* [About this task] For every record that follows, write out the text exactly and omit the picture, if one is present.

* [Collected data entries]
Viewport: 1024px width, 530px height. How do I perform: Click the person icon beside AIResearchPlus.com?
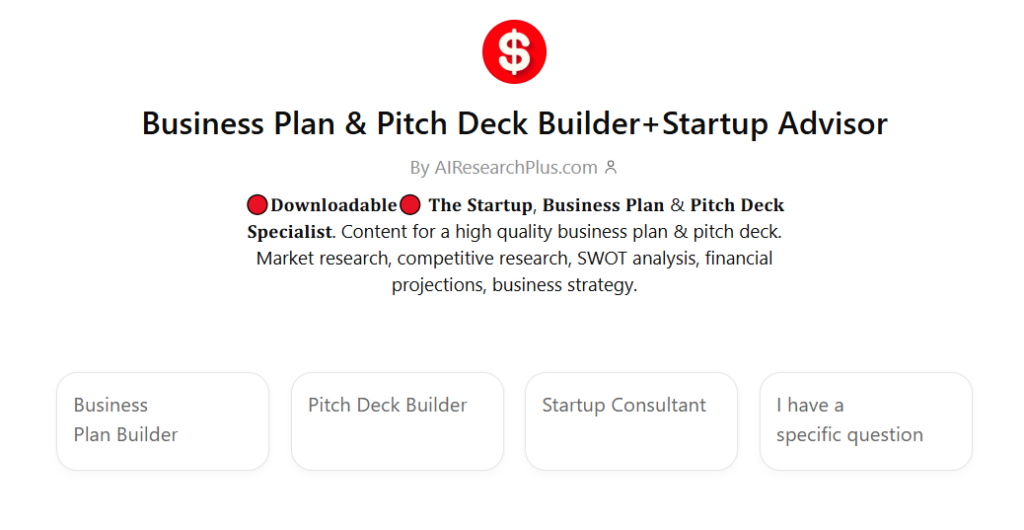[611, 168]
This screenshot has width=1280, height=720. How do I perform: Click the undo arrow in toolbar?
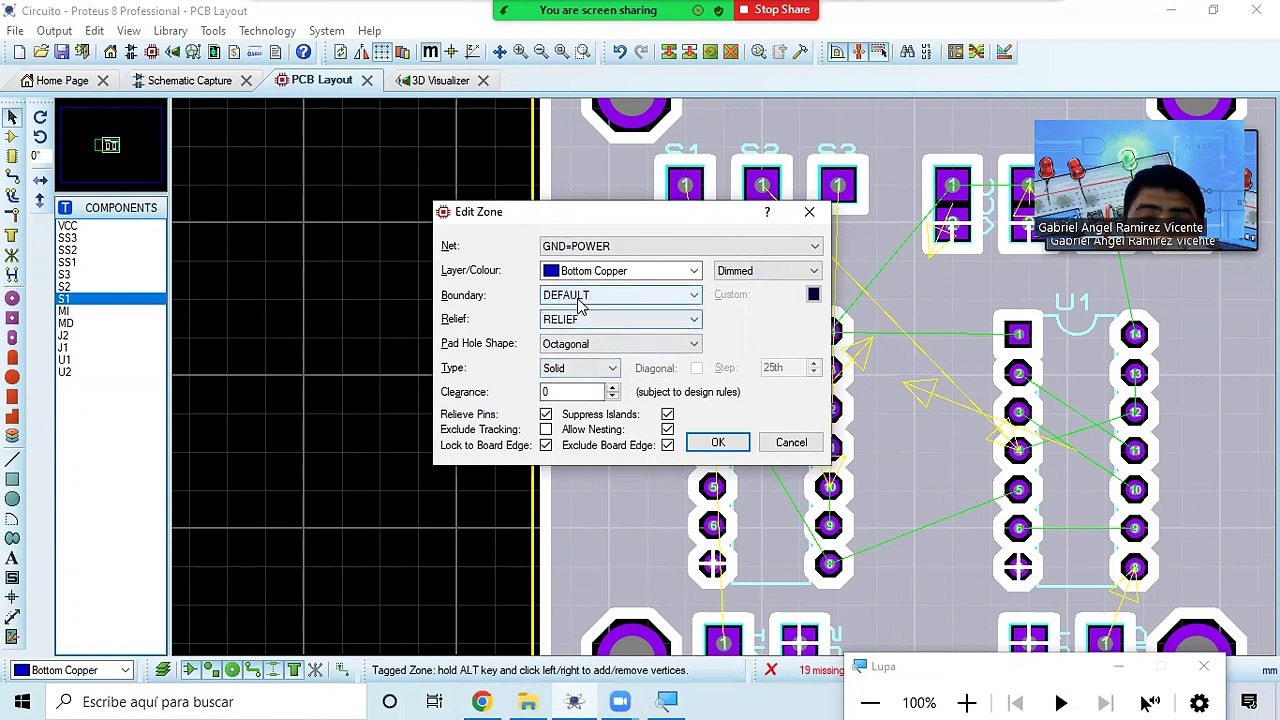pos(620,52)
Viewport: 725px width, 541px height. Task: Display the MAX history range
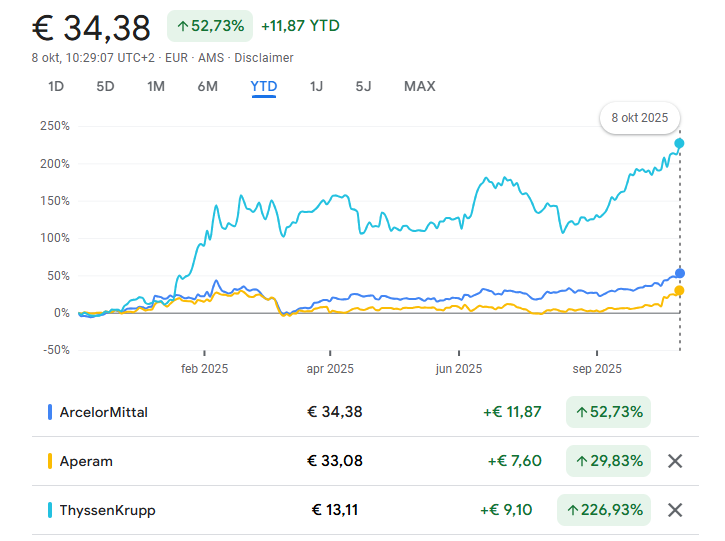[x=419, y=86]
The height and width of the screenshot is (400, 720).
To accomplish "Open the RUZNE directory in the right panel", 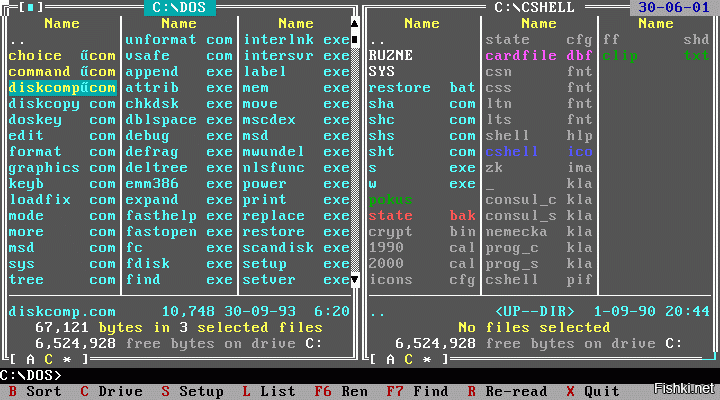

* [Completed task]
Viewport: 1024px width, 530px height. How do I perform: Click the person icon beside AIResearchPlus.com?
[611, 168]
This screenshot has width=1280, height=720. How do I perform: Click the undo arrow in toolbar?
pos(620,52)
Viewport: 725px width, 541px height. Task: Display the MAX history range
[x=419, y=86]
The height and width of the screenshot is (400, 720).
To accomplish "Open the RUZNE directory in the right panel", 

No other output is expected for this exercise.